::: SOURCE EXTRACT

Having read the article, I still don't understand the point of 3D modeling emoji. Even the user interviews didn't mention it, and problems like "what the back of a smiling face looks like" sound entirely self-inflicted.
I was hoping they had standardized how emoji look across platforms. There are still significant differences between Android and iOS, for example. They recognize how subtle emoji interpretation is, so the only reasonable conclusion is that sender and receiver should see the same pixels.
> I was hoping they had standardized how emoji look across platforms.
You can't really do this. Or, rather, it's already been done, but people choose not to do this.
Emoji are just unicode characters. How they're displayed depends on the font used. Everyone could choose to use the same emoji font across platforms or apps, but they don't.
The one announced here is open source, for instance, but there's no way Apple is going to adopt it as the system default.
"We've agreed with Apple to use their emoji glyphs on Android by default regardless of font, unless overriden by the user. We understand users might prefer the current designs, and we are proud of the work our team has done, but we believe that consistent communication is more important, and individual users can always enable the override to get the old look back."
> Everyone could choose to use the same emoji font across platforms or apps, but they don't.

::::::
::: DATASET EXTRACT

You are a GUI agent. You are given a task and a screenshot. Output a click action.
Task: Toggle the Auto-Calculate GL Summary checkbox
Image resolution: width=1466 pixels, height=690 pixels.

::::::

### SET EXERCISE 1
Reproduce the part of the emoji discussion above that runs between "Emoji are just" and "the system default.", inclusive.
### SET EXERCISE 2
In the emoji discussion above, what determines how emoji are displayed?

### RESPONSE 1
Emoji are just unicode characters. How they're displayed depends on the font used. Everyone could choose to use the same emoji font across platforms or apps, but they don't.
The one announced here is open source, for instance, but there's no way Apple is going to adopt it as the system default.

### RESPONSE 2
The font used.